— Texte —
En effet, la deuxième étape a été amorcée. Et elle est d’une importance critique pour l’avenir.
Appelée IFRS 4 phase II, cette étape porte sur les contrats d’assurance et sur la façon d’évaluer les passifs actuariels à long terme. Le but : évaluer ces passifs de la même manière partout dans le monde, en Europe comme en Amérique du Nord.
Or, les assureurs québécois pensent que la méthodologie proposée ne représente pas adéquatement la valeur de leurs engagements.
«Les méthodes avancées par les IFRS produiraient tellement de volatilité dans nos résultats qu’elles remettraient en cause les produits qui offrent des garanties à moyen et long terme», martelait René Hamel, président-directeur général de SSQ Groupe financier, en novembre dernier, lors de la dernière édition du Rendez-vous annuel avec l’Autorité des marchés financiers (AMF).
En entrevue avec Finance et Investissement, René Hamel a précisé que SSQ Groupe financier préfère attendre l’issue des IFRS avant de «bonifier» des protections à long terme existantes, notamment les produits de type vie entière, temporaire 100 ans ou d’assurance invalidité.
Vice-président exécutif et actuaire désigné chez UV Mutuelle, Luc Pellerin ne cache pas non plus son appréhension.
«Si elle est retenue, l’hypothèse actuelle de calcul des réserves actuarielles des IFRS nous fera mal à tous», dit-il.
Où ira la locomotive ?
L’organisme qui établit les normes, l’International Accounting Standards Board (IASB), a entamé l’automne dernier une consultation à l’échelle mondiale auprès des assureurs, actuaires et autorités de réglementation.

— Données —

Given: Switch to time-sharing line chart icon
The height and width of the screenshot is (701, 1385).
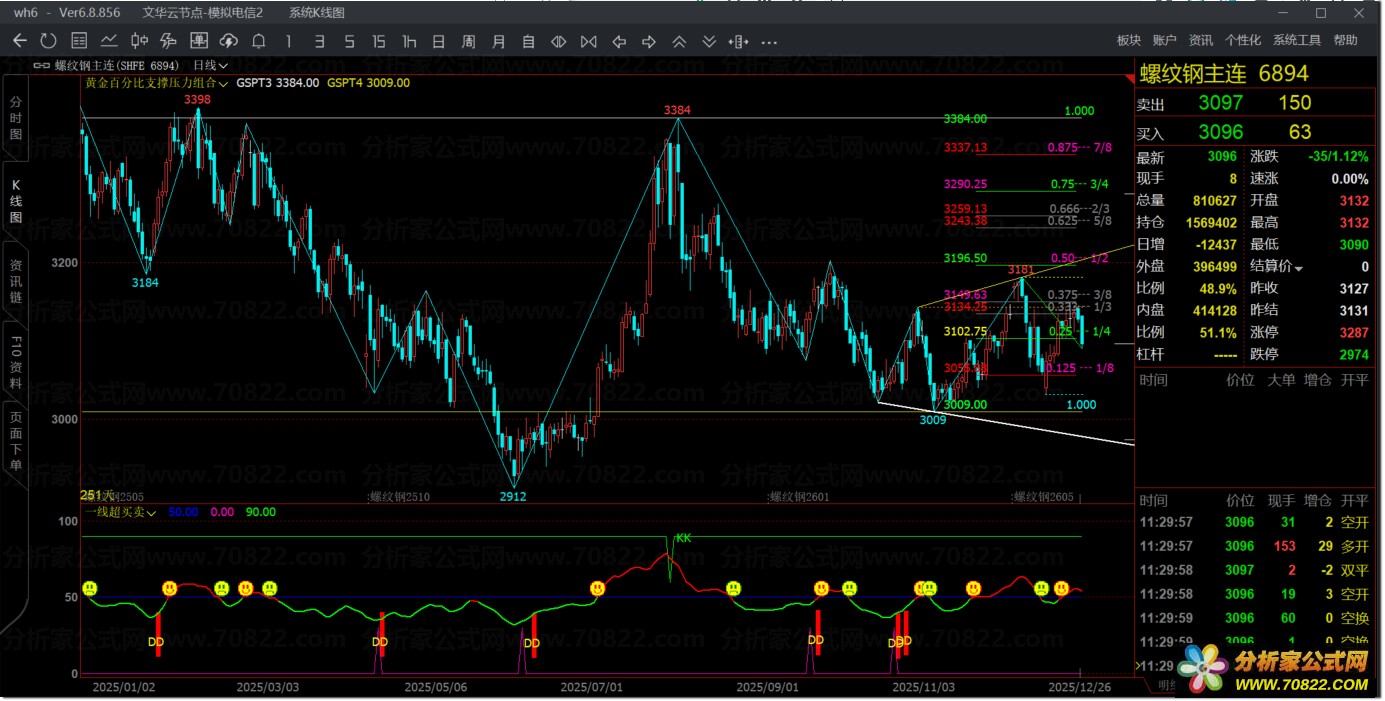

— Énoncé du problème —
Citez fidèlement le passage du texte sur les normes IFRS qui commence à « Vice-président exécutif et » et se termine à « autorités de réglementation. ». Appuyez-vous uniquement sur le texte.

— Réponse attendue —
Vice-président exécutif et actuaire désigné chez UV Mutuelle, Luc Pellerin ne cache pas non plus son appréhension.
«Si elle est retenue, l’hypothèse actuelle de calcul des réserves actuarielles des IFRS nous fera mal à tous», dit-il.
Où ira la locomotive ?
L’organisme qui établit les normes, l’International Accounting Standards Board (IASB), a entamé l’automne dernier une consultation à l’échelle mondiale auprès des assureurs, actuaires et autorités de réglementation.